Catching-up national innovations systems (NIS) in China and post-catching-up NIS in Korea and Taiwan: verifying the detour hypothesis and policy implications
- Issue Date
- Taylor and Francis Ltd.
- Innovation and Development, Vol.11 No.2-3, pp.387-411
- This study addresses the relationship between national innovation systems (NIS) and economic catch-up by latecomer economies, such as China, South Korea, and Taiwan.
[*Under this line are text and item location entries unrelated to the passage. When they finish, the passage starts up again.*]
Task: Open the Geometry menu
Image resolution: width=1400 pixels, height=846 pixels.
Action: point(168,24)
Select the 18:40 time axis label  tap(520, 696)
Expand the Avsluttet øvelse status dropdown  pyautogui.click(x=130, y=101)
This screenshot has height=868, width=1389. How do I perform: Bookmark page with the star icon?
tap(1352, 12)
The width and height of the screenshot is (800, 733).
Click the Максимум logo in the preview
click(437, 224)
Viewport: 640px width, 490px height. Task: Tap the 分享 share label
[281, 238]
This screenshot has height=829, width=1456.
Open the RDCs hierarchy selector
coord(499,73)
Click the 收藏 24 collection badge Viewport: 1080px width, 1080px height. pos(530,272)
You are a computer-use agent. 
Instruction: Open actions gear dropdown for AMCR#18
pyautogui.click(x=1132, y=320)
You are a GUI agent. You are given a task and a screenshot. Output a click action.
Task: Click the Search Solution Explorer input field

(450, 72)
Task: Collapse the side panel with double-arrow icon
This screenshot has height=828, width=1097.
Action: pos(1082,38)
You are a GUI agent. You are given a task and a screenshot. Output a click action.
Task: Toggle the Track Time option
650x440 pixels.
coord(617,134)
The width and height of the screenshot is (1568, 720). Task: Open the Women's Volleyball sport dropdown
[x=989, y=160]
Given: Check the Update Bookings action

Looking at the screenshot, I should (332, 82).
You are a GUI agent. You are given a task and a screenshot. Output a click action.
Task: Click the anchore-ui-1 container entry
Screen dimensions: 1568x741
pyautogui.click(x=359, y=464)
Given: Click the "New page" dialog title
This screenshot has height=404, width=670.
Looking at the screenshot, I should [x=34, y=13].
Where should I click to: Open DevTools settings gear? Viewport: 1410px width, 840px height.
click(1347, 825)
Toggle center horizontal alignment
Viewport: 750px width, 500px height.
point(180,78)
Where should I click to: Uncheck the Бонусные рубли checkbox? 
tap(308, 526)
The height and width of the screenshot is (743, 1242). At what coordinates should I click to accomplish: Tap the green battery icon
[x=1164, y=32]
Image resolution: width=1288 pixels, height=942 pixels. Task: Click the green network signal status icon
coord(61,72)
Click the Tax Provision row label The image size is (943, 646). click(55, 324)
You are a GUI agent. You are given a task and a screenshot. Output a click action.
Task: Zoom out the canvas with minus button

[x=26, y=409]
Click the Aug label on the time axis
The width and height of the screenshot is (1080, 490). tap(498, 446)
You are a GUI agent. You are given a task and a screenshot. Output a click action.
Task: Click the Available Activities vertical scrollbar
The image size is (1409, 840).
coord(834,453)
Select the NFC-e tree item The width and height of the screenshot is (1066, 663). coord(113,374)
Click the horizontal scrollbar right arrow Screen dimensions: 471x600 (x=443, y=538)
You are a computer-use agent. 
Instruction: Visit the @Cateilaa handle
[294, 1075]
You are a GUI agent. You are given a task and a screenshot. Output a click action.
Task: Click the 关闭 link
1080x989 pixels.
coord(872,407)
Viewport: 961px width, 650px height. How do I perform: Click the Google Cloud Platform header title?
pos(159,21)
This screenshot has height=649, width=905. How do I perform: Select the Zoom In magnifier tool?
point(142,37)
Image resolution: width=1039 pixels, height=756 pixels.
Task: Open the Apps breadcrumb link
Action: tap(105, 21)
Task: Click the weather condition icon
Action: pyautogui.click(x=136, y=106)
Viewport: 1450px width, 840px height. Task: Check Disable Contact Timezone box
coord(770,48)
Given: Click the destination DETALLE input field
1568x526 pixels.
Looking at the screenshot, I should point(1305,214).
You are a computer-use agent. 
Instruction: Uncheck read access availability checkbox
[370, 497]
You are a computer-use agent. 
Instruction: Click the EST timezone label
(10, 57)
Contemporary China is found to also specialize in short cycle technologies, similar to Korea or Taiwan in the mid-1980s and 1990s, featuring opposite attributes from mature NIS. By contrast, Korea and Taiwan are moving away from short-cycle technologies into long cycle technologies-based sectors, and their NIS are becoming similar to those of advanced or mature NIS. Thus, this study verifies the so-called 'detour' hypothesis that a successful catching-up economy can follow a technological detour of first specializing in short cycle sectors and only later turning into more challenging or long cycle technology-based sectors. In addition, the linkage from such detour to economic growth performance is verified, confirming a positive relationship between moving into short cycle technologies and economic growth in China, and between going into long cycle technologies and economic growth in Korea and Taiwan for the post-catch-up stages or since the 2000s.